The standard library has a binary min-heap implementation in container/heap. While it has served well for the past decade, it has several issues:
- It is not generic, so users must write type assertions when retrieving elements.
- The insertion function has an argument of type
any, so inserting some values requires an allocation.
- Users must supply their own storage and implement an interface with five methods. The storage is nearly always a slice, but the heap interface must be reimplemented each time, with nearly identical code.
- Users must pass a value of that interface to top-level functions that implement the heap. The names
Push and Pop appear in both the interface and as heap functions, with different meanings. The API is confusing enough so that even experienced Go developers have trouble understanding it.
Proposal
We propose a new standard package, container/heap/v2, with a type representing a binary min-heap. The data structure is the same as that of container/heap, but its API solves all of the above problems.
An overview follows. The github.com/jba/heap module provides a reference implementation with the full API.

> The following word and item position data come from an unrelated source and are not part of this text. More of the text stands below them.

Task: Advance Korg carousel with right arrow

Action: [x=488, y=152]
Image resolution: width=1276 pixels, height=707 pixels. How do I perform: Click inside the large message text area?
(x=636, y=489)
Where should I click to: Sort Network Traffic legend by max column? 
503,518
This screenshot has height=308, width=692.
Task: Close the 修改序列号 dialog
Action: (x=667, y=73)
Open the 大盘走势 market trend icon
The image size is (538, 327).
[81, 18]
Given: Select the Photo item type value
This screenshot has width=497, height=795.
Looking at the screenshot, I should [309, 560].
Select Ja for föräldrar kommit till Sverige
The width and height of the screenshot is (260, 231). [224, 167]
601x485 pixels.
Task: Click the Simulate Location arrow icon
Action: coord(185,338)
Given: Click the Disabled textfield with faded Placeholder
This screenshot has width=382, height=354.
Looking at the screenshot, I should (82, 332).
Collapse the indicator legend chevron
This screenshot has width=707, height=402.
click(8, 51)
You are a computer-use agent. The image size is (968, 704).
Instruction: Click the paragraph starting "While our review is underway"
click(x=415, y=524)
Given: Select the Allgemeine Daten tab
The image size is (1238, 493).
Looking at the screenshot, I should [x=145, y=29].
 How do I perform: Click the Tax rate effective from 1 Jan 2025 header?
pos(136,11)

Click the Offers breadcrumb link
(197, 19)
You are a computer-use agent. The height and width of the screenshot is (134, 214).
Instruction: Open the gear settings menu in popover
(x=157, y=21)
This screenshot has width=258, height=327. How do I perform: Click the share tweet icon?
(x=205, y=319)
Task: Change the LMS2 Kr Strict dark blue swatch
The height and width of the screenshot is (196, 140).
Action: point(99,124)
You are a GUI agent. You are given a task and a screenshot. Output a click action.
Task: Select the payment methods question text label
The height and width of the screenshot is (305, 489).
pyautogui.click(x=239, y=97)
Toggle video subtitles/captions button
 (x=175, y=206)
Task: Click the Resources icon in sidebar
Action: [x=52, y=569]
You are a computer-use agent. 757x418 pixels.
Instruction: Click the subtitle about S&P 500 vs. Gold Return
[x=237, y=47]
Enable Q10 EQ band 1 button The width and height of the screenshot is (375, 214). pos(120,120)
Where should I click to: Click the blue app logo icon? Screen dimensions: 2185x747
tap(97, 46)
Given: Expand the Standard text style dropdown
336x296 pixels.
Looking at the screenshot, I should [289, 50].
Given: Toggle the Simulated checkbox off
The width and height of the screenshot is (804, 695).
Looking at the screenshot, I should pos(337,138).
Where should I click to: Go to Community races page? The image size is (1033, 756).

Our heap type, Heap[T], requires a comparison function, which is passed to the constructor, New . There are methods for retrieving the smallest element (Min), removing and returning the smallest (TakeMin), finding the size of the heap (Len), iterating over the heap items (All), and clearing the heap’s contents (Clear).
With the Init method, a heap can be initialized with a slice. The heap owns the slice, so this code:
var items []T
// append to items
h := heap.New[T](compareFunc)
h.Init(items)
has the same costs as the similar code for container/heap:
type tHeap []T // tHeap implements heap.Interface
var items tHeap
// append to items
heap.Init(items)
The Insert method inserts a single element. It incurs the cost of maintaining the heap property, so inserting k items individually into a heap of size n takes O(k*log(n+k)) time. There is also an InsertAll method which takes an iter.Seq[T] and re-creates a heap from scratch in O(n+k) time, where k is the number of elements in the sequence.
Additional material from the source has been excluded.